## Work order
Everything in the entries except the pictures should be repeated exactly.

━━━━━━━━━━

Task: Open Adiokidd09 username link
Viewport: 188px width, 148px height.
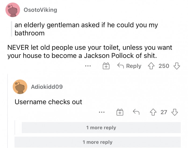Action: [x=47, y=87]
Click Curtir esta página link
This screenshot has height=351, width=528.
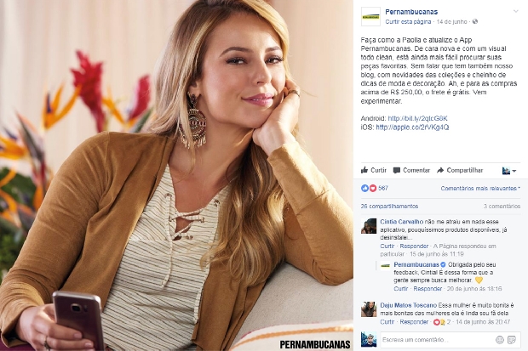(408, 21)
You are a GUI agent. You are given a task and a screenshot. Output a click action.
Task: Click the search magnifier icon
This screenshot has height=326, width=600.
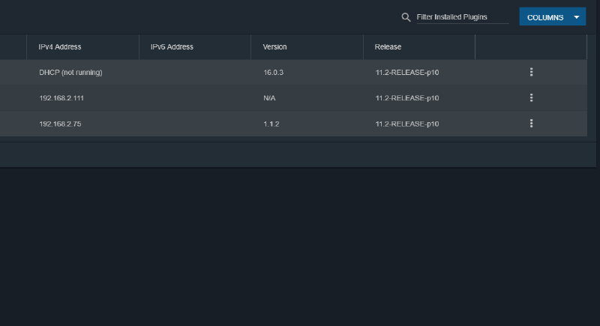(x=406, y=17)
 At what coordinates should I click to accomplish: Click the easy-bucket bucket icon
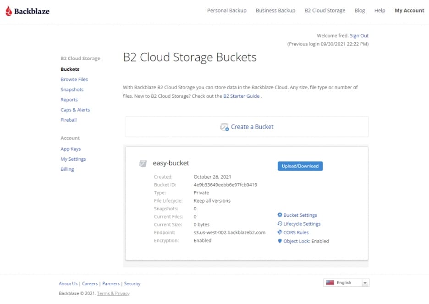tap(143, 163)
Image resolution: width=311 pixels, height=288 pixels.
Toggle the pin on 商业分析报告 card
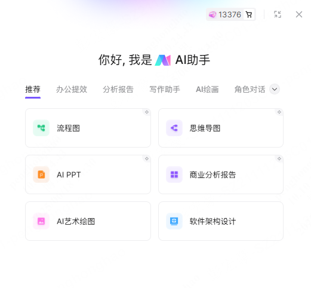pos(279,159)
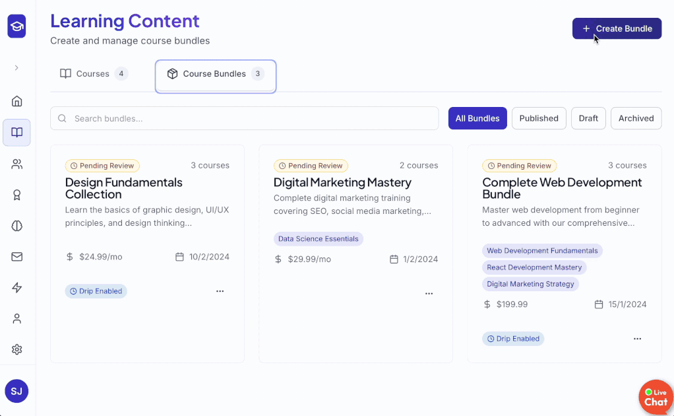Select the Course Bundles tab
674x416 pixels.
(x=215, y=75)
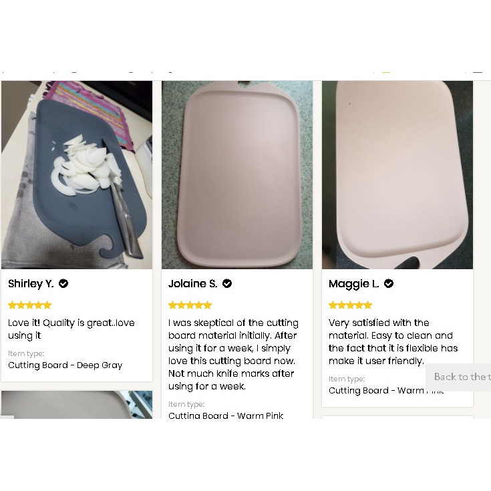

━━━━━━━━━━

## Solution
Task: Open Adiokidd09 username link
Viewport: 188px width, 148px height.
Action: [x=47, y=87]
Click Curtir esta página link
This screenshot has height=351, width=528.
(408, 21)
You are a GUI agent. You are given a task and a screenshot. Output a click action.
Task: Click the search magnifier icon
This screenshot has height=326, width=600.
(x=406, y=17)
 At what coordinates should I click to accomplish: Click the easy-bucket bucket icon
tap(143, 163)
Image resolution: width=311 pixels, height=288 pixels.
Toggle the pin on 商业分析报告 card
pos(279,159)
Select the Course Bundles tab
674x416 pixels.
(x=215, y=75)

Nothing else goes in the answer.